8 Finally, I note that the 19 or so matters, which in argument before me on 28 April 2000 the plaintiffs alleged that the defendant should have provided or explained, were matters which were only made known to the defendant's solicitors less than 48 hours prior to that hearing. Prior to that date, it was by no means clear what the plaintiffs' solicitors contended was defective in the accounting which the defendant had by then provided to them. Having regard to the complexity of the matters in respect of which the defendant represented the plaintiffs, and the time span over which that representation extended, it was obviously wholly unreasonable to expect the defendants to be able to respond in respect of those 19 items prior to the hearing before me.
(Page 5)
9 Having reviewed the history of this matter again, it appears to me that this is not merely a case in which the action has been both commenced and continued in circumstances where the plaintiffs, properly advised, should have known that they had no chance of success.
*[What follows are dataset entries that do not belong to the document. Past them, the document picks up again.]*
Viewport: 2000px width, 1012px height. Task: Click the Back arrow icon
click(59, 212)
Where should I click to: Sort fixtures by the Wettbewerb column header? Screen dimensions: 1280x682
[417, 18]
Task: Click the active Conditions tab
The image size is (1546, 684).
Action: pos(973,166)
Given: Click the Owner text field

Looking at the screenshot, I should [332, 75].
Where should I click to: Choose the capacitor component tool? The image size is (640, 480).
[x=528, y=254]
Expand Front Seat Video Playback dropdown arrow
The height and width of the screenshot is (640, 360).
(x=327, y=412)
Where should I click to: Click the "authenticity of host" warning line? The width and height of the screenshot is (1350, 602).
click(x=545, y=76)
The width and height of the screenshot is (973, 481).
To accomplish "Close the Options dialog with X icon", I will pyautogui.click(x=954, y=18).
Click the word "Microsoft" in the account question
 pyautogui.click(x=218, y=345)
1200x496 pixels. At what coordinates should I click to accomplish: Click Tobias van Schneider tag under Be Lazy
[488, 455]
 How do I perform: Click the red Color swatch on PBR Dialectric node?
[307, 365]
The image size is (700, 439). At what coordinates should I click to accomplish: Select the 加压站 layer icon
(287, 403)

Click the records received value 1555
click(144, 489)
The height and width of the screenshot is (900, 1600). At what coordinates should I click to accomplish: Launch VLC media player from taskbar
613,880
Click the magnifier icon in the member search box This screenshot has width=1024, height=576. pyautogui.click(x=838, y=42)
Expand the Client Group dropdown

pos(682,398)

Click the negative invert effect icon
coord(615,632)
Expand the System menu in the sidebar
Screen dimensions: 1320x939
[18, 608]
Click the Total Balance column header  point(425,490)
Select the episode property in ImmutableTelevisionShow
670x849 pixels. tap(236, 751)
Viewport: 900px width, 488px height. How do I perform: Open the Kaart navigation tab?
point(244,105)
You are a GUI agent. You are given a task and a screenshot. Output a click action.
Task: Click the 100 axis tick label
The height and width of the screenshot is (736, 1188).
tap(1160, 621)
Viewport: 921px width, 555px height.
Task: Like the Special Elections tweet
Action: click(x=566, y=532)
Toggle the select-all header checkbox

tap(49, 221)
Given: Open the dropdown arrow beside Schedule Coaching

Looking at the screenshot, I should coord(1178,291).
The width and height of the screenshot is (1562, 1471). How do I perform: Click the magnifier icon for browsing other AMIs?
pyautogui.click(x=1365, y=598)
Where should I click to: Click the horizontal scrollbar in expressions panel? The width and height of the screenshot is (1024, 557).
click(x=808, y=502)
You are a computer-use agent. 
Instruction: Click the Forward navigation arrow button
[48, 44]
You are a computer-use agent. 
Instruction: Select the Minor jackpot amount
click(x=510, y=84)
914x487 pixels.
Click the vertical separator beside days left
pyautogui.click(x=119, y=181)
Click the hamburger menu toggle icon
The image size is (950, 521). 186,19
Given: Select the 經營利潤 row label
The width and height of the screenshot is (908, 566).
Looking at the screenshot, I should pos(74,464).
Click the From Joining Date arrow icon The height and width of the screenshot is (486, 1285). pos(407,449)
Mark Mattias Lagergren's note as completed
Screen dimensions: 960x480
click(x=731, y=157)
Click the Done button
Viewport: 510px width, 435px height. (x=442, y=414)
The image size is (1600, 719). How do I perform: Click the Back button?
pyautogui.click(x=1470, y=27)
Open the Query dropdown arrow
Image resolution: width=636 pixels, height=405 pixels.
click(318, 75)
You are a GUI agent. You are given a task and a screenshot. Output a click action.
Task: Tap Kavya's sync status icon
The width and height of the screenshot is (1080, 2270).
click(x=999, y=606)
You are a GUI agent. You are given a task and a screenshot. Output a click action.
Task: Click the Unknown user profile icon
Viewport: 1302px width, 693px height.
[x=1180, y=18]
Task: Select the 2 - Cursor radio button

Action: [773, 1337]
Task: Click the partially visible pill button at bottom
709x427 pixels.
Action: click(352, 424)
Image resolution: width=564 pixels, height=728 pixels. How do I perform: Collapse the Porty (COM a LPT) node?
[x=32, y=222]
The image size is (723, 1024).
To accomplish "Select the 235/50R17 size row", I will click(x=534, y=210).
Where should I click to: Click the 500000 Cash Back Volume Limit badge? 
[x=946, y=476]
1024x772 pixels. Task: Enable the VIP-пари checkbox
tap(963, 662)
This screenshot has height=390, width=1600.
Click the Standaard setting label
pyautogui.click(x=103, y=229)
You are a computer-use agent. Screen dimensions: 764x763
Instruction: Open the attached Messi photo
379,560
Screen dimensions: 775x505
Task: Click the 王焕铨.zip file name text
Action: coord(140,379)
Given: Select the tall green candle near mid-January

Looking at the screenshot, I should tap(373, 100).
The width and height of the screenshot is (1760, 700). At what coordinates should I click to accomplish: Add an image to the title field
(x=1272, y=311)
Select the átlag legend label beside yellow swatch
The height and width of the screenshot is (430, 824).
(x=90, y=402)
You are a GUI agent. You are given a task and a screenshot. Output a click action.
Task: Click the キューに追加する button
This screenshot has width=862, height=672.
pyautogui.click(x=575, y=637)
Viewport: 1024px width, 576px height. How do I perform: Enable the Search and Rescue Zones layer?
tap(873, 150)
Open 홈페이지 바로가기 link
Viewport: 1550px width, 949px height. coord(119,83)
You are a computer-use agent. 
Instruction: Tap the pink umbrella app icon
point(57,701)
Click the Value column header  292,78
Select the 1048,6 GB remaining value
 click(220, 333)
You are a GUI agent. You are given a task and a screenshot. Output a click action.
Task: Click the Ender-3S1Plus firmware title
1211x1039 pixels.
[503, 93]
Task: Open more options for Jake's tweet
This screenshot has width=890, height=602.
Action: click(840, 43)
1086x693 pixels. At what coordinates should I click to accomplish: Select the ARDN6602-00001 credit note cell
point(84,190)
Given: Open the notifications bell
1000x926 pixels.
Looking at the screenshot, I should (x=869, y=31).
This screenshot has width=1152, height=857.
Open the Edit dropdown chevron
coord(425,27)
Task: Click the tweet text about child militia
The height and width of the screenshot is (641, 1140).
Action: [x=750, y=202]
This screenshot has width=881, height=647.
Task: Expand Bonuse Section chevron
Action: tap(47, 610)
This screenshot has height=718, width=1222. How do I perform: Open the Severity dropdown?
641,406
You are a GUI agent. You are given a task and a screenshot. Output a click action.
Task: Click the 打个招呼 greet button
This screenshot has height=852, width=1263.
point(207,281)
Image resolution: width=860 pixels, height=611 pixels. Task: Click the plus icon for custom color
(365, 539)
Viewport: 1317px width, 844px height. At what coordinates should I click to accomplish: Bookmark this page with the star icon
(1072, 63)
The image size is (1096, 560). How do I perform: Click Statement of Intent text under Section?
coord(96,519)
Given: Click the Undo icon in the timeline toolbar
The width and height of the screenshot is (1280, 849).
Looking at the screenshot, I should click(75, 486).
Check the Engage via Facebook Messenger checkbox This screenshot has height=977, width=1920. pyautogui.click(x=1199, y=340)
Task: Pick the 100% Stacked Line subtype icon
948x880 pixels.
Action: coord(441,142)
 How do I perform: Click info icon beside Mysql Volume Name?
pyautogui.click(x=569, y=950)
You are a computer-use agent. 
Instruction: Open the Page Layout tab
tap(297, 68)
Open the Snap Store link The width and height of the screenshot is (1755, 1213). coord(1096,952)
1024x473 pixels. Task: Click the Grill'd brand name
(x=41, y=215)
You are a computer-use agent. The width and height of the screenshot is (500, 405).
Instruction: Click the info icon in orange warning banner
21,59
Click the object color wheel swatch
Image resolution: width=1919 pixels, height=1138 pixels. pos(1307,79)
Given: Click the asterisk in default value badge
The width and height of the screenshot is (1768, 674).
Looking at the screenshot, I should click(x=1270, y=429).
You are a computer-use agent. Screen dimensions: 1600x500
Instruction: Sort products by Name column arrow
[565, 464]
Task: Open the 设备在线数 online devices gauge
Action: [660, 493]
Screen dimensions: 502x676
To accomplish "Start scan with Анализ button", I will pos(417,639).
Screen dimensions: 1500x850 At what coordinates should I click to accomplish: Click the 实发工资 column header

It is also one which it is appropriately described as having been "a high-handed presumption" (per Tadgell J Australian Guarantee Corp Ltd v De Jager [1984] VR 483 at 502).
10 I would therefore order that the plaintiffs pay the defendant's costs, to include all costs except insofar as they are of an unreasonable amount or have been unreasonably incurred, so that, subject to the above exceptions, the defendant will be completely indemnified by the plaintiffs for its costs.